History
- Name: Limburg (2000–2003); Maritime Jewel (2003–2018);
- Owner: Tanker Pacific Management (2003)
- Port of registry: Luxembourg; France;
- Builder: Daewoo Shipbuilding
- Yard number: 5125
- Laid down: 24 May 1999
- Launched: 28 August 1999
- Completed: 5 January 2000
- In service: 2000
- Out of service: 2018
- Identification: IMO number: 9184392
- Fate: Broken up at Chittagong on 15 May 2018

General characteristics
- Class & type: Crude oil tanker
- Tonnage: 299,364 DWT; 157,833 GT; 108,708 NT;
- Length: 332.0 m (1,089.2 ft) oa; 320.3 m (1,050.9 ft) pp;
- Beam: 58.0 m (190.3 ft)
- Installed power: Diesel engine, 1 shaft
- Speed: 15 knots (28 km/h; 17 mph)

= Maritime Jewel =

Oil tanker attacked by Al Qaeda in 2002

Maritime Jewel was a double-hulled oil tanker launched in 1999 and completed in 2000. Entering service that year, the ship was known as MV Limburg until 2003. The 332 m ship carried crude oil between ports in Iran and Malaysia. On 6 October 2002, Limburg was attacked by suicide bombers, causing roughly 90000 oilbbl to leak into the Gulf of Aden. One crew member was killed and twelve more wounded in the attack. Four days after the attack, the tanker was towed to Dubai where she was repaired and renamed Maritime Jewel. Maritime Jewel was broken up for scrap at Chittagong, Bangladesh on 15 May 2018.

==Description==
Ordered as Limburg the vessel was 332.0 m long overall and 320.3 m between perpendiculars with a beam of 58.0 m. The ship's gross tonnage (GT) was 157,833 tons, with a deadweight tonnage (DWT) of 299,364 tons and a net tonnage (NT) of 108,708 tons. The ship was powered by a diesel engine driving one shaft giving the vessel a maximum speed of 15 kn.

==History==
Limburgs keel was laid down on 24 May 1999 and the ship was launched on 28 August 1999. Limburg was completed on 5 January 2000 and entered service that year.

===Bombing===

On 6 October 2002, Limburg was carrying 397000 oilbbl of crude oil from Saudi Arabia to Malaysia, and was in the Gulf of Aden off Yemen to pick up another load of oil. She was registered under a French flag and had been chartered by the Malaysian petrol firm Petronas. While she was 3 km off the port of Al-Shihr, suicide bombers rammed an explosives-laden dinghy into the starboard side of the tanker. Upon detonation the vessel caught fire and approximately 90000 oilbbl of oil leaked into the Gulf of Aden. Although Yemeni officials initially claimed that the explosion was caused by an accident, later investigations found traces of TNT on the damaged ship.

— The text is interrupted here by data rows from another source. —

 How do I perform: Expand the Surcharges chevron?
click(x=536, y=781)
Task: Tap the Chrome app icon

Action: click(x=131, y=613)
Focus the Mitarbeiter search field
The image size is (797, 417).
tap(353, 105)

One crew member was killed, and twelve other crew members were injured. The fire was extinguished, and four days later Limburg was towed to Dubai, United Arab Emirates. The ship was renamed Maritime Jewel, bought by Tanker Pacific, and repaired at Dubai Drydocks from March to August 2003. The attack caused the short-term collapse of international shipping in the Gulf of Aden and as a result, cost Yemen $3.8 million a month in port revenues.

====Responsibility====
Al Qaeda claimed responsibility for the attack on the Jehad.net website, which has since been shut down. Abd al-Rahim al-Nashiri, who allegedly also masterminded the USS Cole bombing, was charged by US military prosecutors for planning the attack. Osama bin Laden issued a statement, which read:

By exploding the oil tanker in Yemen, the holy warriors hit the umbilical cord and lifeline of the crusader community, reminding the enemy of the heavy cost of blood and the gravity of losses they will pay as a price for their continued aggression on our community and looting of our wealth.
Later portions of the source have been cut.